The key legal documents required for a new corporate hedge fund include:

  • Prospectus or Private Placement Memorandum (PPM)
  • Articles of Association
  • Subscription/Redemption Forms
  • Investment Management Agreement
  • Management Agreement
  • Distribution Agreement
  • Administration Agreement
  • Prime Brokerage Agreement
  • ISDA Documents

These documents are important and require careful drafting as they govern the relationships of different parties to a fund.

Negotiate prime brokerage agreements

The documentation under which a prime broker is appointed is complex and often very favourable to the prime broker – precisely how one sided is a matter for negotiation.

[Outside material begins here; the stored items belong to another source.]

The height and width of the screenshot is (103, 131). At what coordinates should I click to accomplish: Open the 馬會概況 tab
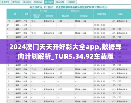coord(5,2)

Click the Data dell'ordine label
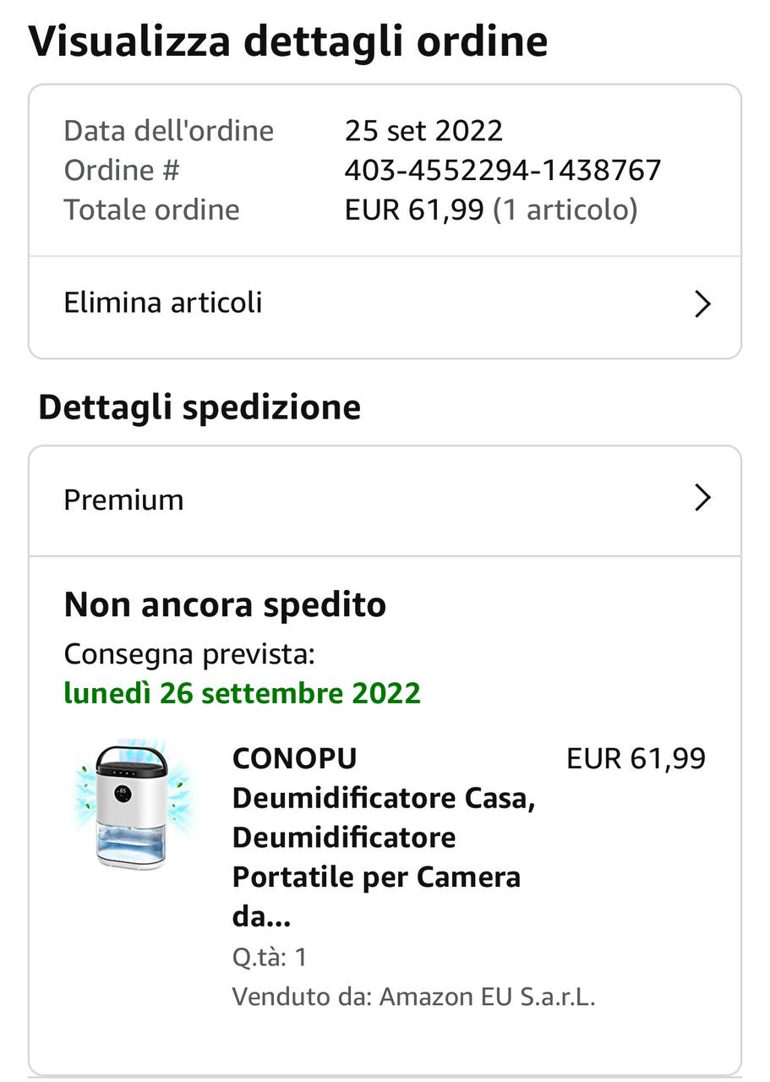tap(169, 131)
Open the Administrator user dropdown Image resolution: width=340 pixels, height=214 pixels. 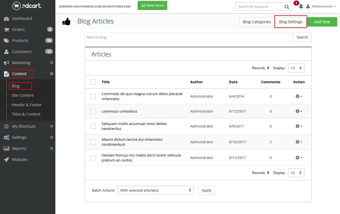tap(321, 6)
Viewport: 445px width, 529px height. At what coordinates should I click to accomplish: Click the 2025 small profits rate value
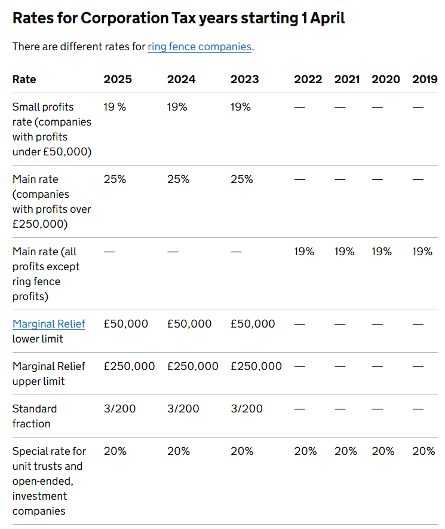point(115,107)
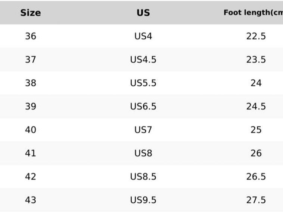
Task: Select size 40 in the table
Action: coord(31,130)
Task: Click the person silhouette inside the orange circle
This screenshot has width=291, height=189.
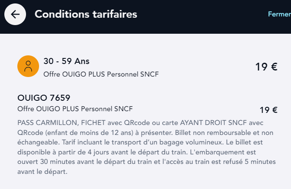Action: click(28, 66)
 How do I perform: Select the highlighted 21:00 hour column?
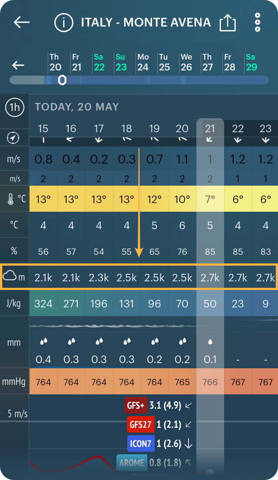pyautogui.click(x=210, y=129)
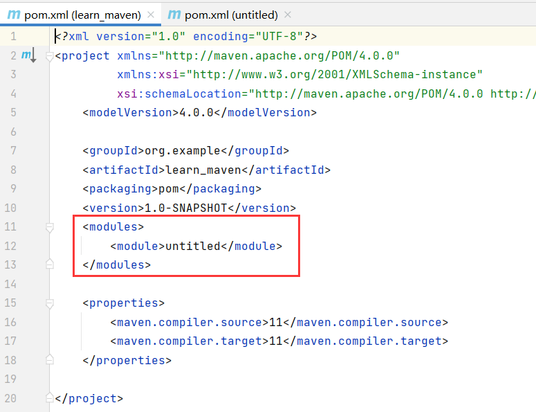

While bearing in mind that product-specific additional documentation may also be required, the key terms documenting the fund’s relationship with its prime broker will be found in a prime brokerage agreement. 

Negotiate administration agreements

Administration agreements document the provision of fund administration services to the fund by an administrator. The administrator is one of the fund’s most important service providers. Start-up hedge fund managers should ensure that the appropriate services are being provided to the fund and that the fund agrees to terms that are market standard and do not expose the fund to greater liability than is essential. The typical services provided by an administrator include transfer agency services, anti-money laundering services, services in relation to the calculation and publication of fund net asset value, tax services and the preparation of unaudited financial statements.

Launch Day

The big day has arrived!  Once your fund documents have gone through their various rounds of comments and input from your various service providers,  and you have finalised versions on hand, here are some of the other things you need to think about before you finally press the launch button:

  • Have you secured all the licences / regulatory approvals to operate your fund?
  • Are your PB accounts / bank accounts opened and operational?
  • Have you registered your fund with CIMA (including your directors)?
  • Do your fund documents have all the necessary disclosures to ensure that they comply with local private placement requirements?
  • Have you got your board minutes and launch resolutions (both Cayman Islands and Hong Kong) in order? 

Conclusion

We have looked briefly at the various things a start-up manager should consider when launching a new hedge fund.

Launching a new fund is indeed a complex process as the planning and preparation of documents require a lot of negotiation, knowledge and care.  Key decision points have to be identified and triggered in a way that is optimal from both a cost and timing perspective.